Toga es un pueblo pequeño que no sale nunca en los periódicos. Por eso me pareció significativa una noticia de La Vanguardia del 13 de octubre de 1882, que habla de unas inundaciones que afectaron la Puebla de Arenoso, Montán, Montanejos, Fanzara, Toga, Espadilla y Vallat hasta Onda. Podrían ser el punto de partida de una emigración que en pocos años se volvió torrencial, hasta el punto de que el número de personas que se apellidaban Guillamón se triplicó: de sesenta y cinco a doscientos trece.
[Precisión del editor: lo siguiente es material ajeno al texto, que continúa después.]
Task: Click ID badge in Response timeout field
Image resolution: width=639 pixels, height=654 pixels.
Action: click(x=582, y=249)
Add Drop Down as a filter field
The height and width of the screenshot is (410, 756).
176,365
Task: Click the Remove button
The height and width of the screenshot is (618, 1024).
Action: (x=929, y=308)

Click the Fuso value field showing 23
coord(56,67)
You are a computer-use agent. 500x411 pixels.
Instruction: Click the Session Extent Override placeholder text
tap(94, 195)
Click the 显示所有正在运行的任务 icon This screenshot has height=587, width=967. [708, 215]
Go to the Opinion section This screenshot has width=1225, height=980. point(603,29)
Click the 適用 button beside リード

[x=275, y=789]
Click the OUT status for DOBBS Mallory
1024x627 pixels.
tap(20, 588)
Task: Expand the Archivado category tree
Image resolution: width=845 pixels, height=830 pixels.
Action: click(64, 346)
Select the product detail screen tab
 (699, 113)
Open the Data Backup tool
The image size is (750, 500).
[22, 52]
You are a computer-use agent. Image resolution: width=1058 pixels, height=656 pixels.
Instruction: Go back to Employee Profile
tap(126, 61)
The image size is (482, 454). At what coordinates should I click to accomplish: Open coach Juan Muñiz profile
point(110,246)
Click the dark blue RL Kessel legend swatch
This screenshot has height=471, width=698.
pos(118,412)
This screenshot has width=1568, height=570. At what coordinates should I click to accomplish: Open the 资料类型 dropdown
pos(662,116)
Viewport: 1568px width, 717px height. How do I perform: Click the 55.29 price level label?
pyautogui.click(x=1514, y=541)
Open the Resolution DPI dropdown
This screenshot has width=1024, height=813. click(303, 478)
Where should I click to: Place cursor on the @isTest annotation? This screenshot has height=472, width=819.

Primero llegó la hermana de mi yayo, Generosa Guillamón, y su marido, Clemente Franquero, y se instalaron en la calle Topete. Más tarde, Marcelino Andreu, el padre del Marcelino del pasaje Mas de Roda, abrió un bar en la calle Taulat. Mi padre hablaba de ellos como si fueran familia y quizás lo eran: vecinos y parientes de lejos. No sé exactamente cuando llegaron mis yayos. No aparecen en el listado del padrón de 1924 ni en el padrón de 1930. Pero en el padrón de 1940 he leído una nota que dice que el yayo vivía en Barcelona desde hacía treinta años, y la yaya, dieciocho.